After spending the majority of his career in Eastern Canada, Nadeau first joined the band eight years ago. It was called the Penticton Academy of Music Community Concert Band at that time, and he said there were only seven or eight active members. That number has since grown to 35 to 40 members.

“Not only are there far more members, but the people in it are very committed to the band.”

It was within his first two years that the band outgrew their space at the Academy of Music and branched off.

“I decided I was getting a little bit too big for the academy of music; we couldn’t fit in their room, places to practice, equipment and stuff like that, so we became the Penticton Concert Band, with a board of directors, bank account – stuff like that.”

He was proud to say how the band became self-sufficient (with the support of sponsors) under his leadership, and that there are still three or four members who were originally part of the academy.

“It has grown a lot, but specifically it has grown in quality – the musicians just blew my mind away.”

He said the South Okanagan’s allure for retirees made it much easier to recruit talent from the area.

“Musicians come from all over Canada to retire here; a lot of retired military bandsmen who spent their lives playing in the military band.”

Similarly, Nadeau himself brought an abundance of talent to share with the valley at an older age. He decided he wanted to be a musician while in college in his home province of New Brunswick.

He said that as he was finishing up college, he was able to audition for a full-time concert band that the RCMP was forming.

“I applied, got through auditions and played in band for almost nine years.”

During his time with the RCMP concert band, he enrolled to study music at McGill University in Montreal. He later furthered his musical studies at the University of Toronto, where he became a conductor, instructor, and he’s still on faculty for the royal conservatory of music.

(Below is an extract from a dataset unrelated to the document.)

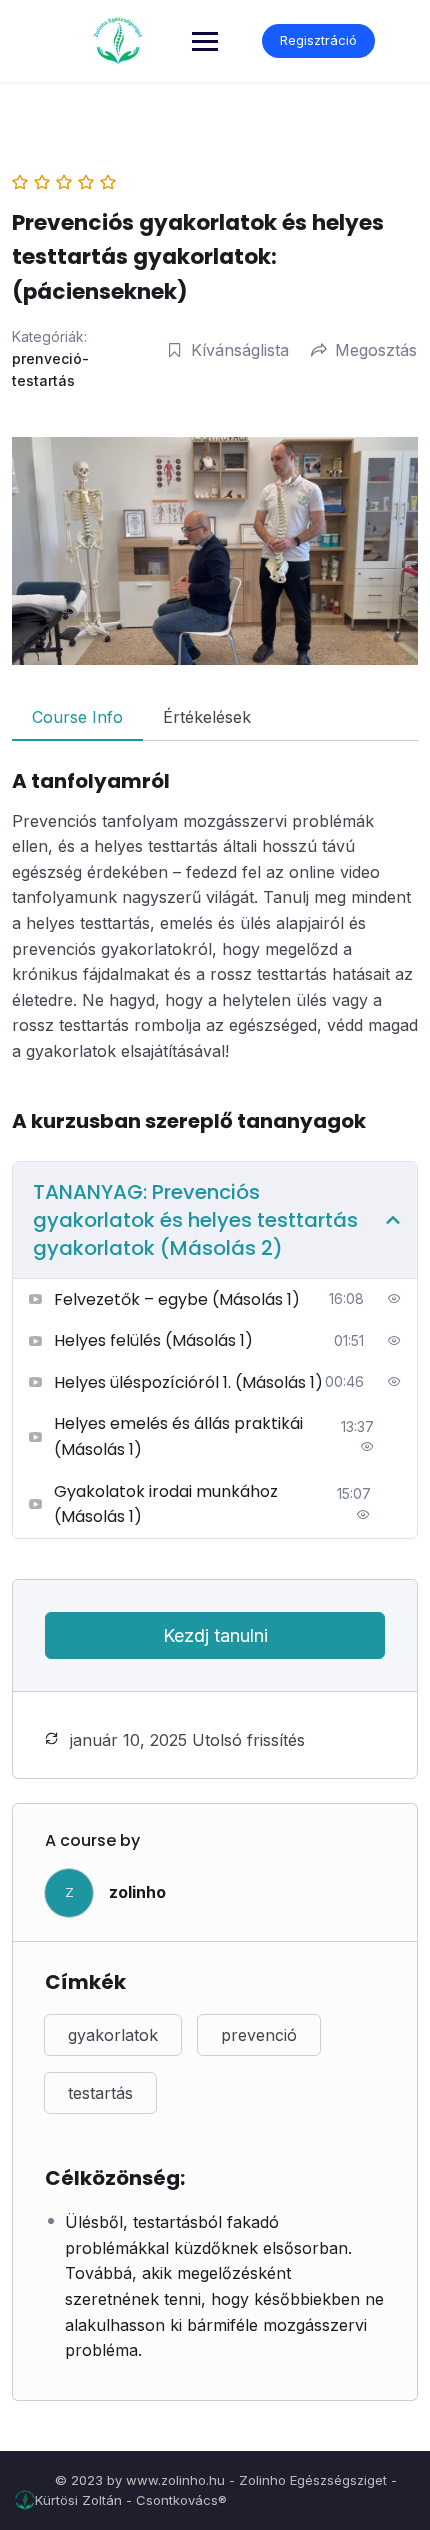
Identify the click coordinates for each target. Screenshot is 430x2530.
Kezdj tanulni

“I’m still teaching private lessons,” he said. “It’s hard to retire 100 per cent, you still need something to do.”

He said his musical skill set has always focused around the concert band format because of its dynamic range.

“Outside of a symphony, that’s the biggest instrument you can handle – it has so many shades to it, so many different things you can do with it.”

Throughout his decades of artistic growth, he compared concert bands to the game of golf.

“The better you get, the better you want to get, and the better you can get. There’s absolutely no end to it,” he said. “Music is part of a soul; a person’s soul is never the same two days in a row. Physically we’re never the same two days in a row. So you put 40 people together and it makes it all very different every day.”

In all of his experiences around the country, he said the heart of music remains constant.

“The biggest difference is the weather and the people themselves,” he said.

“Very warm people in the Okanagan. It takes a few years to get used to; people saying hello to you at a cash register at the grocery store, which does not happen too much in the big city.”

Nadeau said his retirement is due to a serious health matter, and he’d keep going if he could.

“That’s life. Health stops you when you don’t expect it.”

He said the new director will have a responsibility to build the band up further, and more importantly, to keep it fun.

“The new director will not be starting at zero, it’s a monster already.”